A complete history of the North Carolina Museum of Art

West Building under construction | Photo via NCMA

Raleigh is home to the first art museum in the US to be established using state funds, drawing people from across the country to witness the NCMA’s collection

From the Museum Park, to the East + West Buildings, to the outdoor Joseph M. Bryan, Jr., Theater, the museum now offers something for everyone

Taking it back to 1924

The NCMA began with the creation of the North Carolina State Art Society in 1924. Composed of six members, the society was predominantly led by the young widow, Katherine Pendleton Arrington. 

Under her leadership, the society pursued their mission to “secure an Art Museum for the State, in our Capital City; to collect, preserve, and exhibit works of art, both new and old; and to stimulate interest in art, particularly among the rising generation of this State.” 

Through a partnership with the Grand Central Art galleries in New York, the NC Art Society began introducing art into state schools and collaborating with New York galleries for annual loan exhibitions. 

Three years later, with a $1 million trust and a heavy amount of art bestowed upon them, the society managed to acquire rooms on Capitol Square for both a Temporary State Art Museum in the Agriculture Building + the State Art Gallery in the Supreme Court of NC Building. 

When the US faced the Great Depression, the Art Society managed to sustain itself with support from the Federal Art Project of the Works Project Administration.
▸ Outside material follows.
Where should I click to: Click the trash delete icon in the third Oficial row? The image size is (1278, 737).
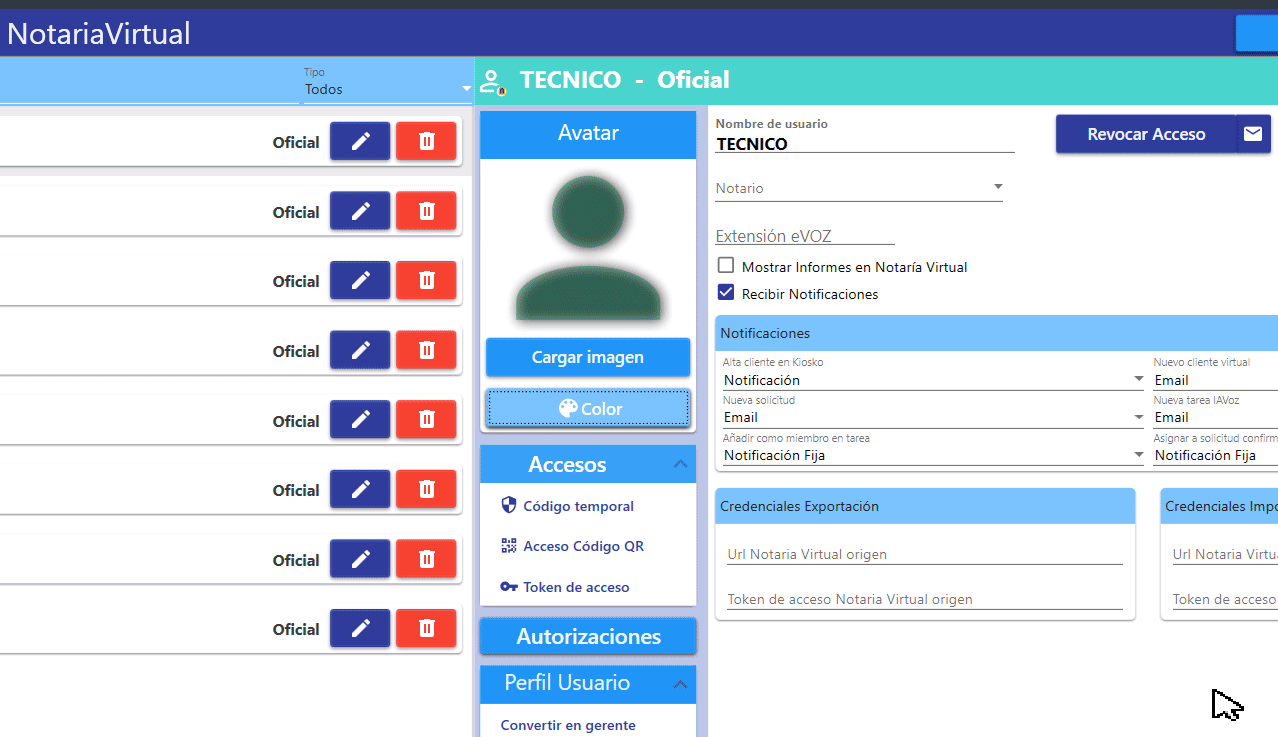pyautogui.click(x=426, y=281)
When the Federal Art Project shut down in 1943, the Art Society had to pivot and make the decision to ask for state funding

Enter: The “Miracle on Morgan Street.” In early 1956, the North Carolina Museum of Art opened in the renovated State Highway Division Building as the first art museum in the country to be established by state funds. Located on Morgan Street in Downtown, the founders viewed the location as a temporary setting for the art. The 28,000 sqft location was already outgrown by the early 1960s. 

William Valentiner was chosen as the museum’s first director. Previously, William was the director of the Detroit Institute of Arts, the J. Paul Getty Museum in Los Angeles, and co-director of the Los Angeles County Museum.   

Moving to Blue Ridge Road 

Given the need for a larger space + better accommodations, the state legislature decided to create a 15-member State Art Commission in 1967 to secure a new location for the museum. 

Ultimately, the Blue Ridge Road site that Raleigh locals are now familiar with, was chosen in 1972. The East Building was to be constructed by Edward Durell Stone and Associates of New York and Holloway-Reeves Architects of North Carolina

Edward Durell Stone was also known for his design and completion of the NC State Legislative building in 1963. However, Edward’s initial vision for the East Building struggled to come to fruition as design changes + lawsuits contributed to significant delays. 

“The building was envisioned by the architect with many rooftop garden spaces, a large reflecting pool, enormous galleries, and a diagonal circulation spine: all a formal manipulation of a 100 ft square,” NCMA Deputy Director Katherine White, said. “The square shrank to 80 feet and another 50% of the building disappeared in cost reductions, leaving the circulating spine and one major rectilinear gallery (first for the European collection, now Gallery One for temporary projects).”

Still, the new location provided twice the exhibition space as the Morgan Street location. 

Eventually a Master Plan was devised in the late 1980s by artist Barbara Kruger, architects Laurie Hawkinson and Henry Smith-Miller, and landscape architect Nicholas Quennell. 

“The team was selected by a national search sponsored by the museum and supported by a major grant from the National Endowment for the Arts,” said Lyle Humphrey, the NCMA’s Associate Curator of European Art and Collection History.

Nearly 10 years after the creation of the master plan, the Joseph M. Bryan, Jr. Theater opened + shortly after, the state legislature granted the museum a site for the development of a park and trail system

Now, museum park goers can see artwork and sculptures by Raleigh-based Thomas Sayre, Henry Moore, Auguste Rodin, and more.

In 2000, then NCMA director Larry Wheeler set out with plans to construct a new building to hold the museum’s permanent collection, expand the collection on view, host more exhibitions, and offer additional amenities to the visitors. 

Architect Thomas Phifer and Partners were chosen to design the new building, now called the West Building. Keeping in mind the green principals of the museum park, the building was designed with environmental functionality in mind, featuring controlled storm water runoff, enhanced energy efficiency, climate-control systems, and responsible landscaping practices. 

Now under the direction of Duke University graduate Valerie Hillings, visitors can enjoy the park daily and view the free galleries Wednesday-Sunday from 10 a.m.–5 p.m.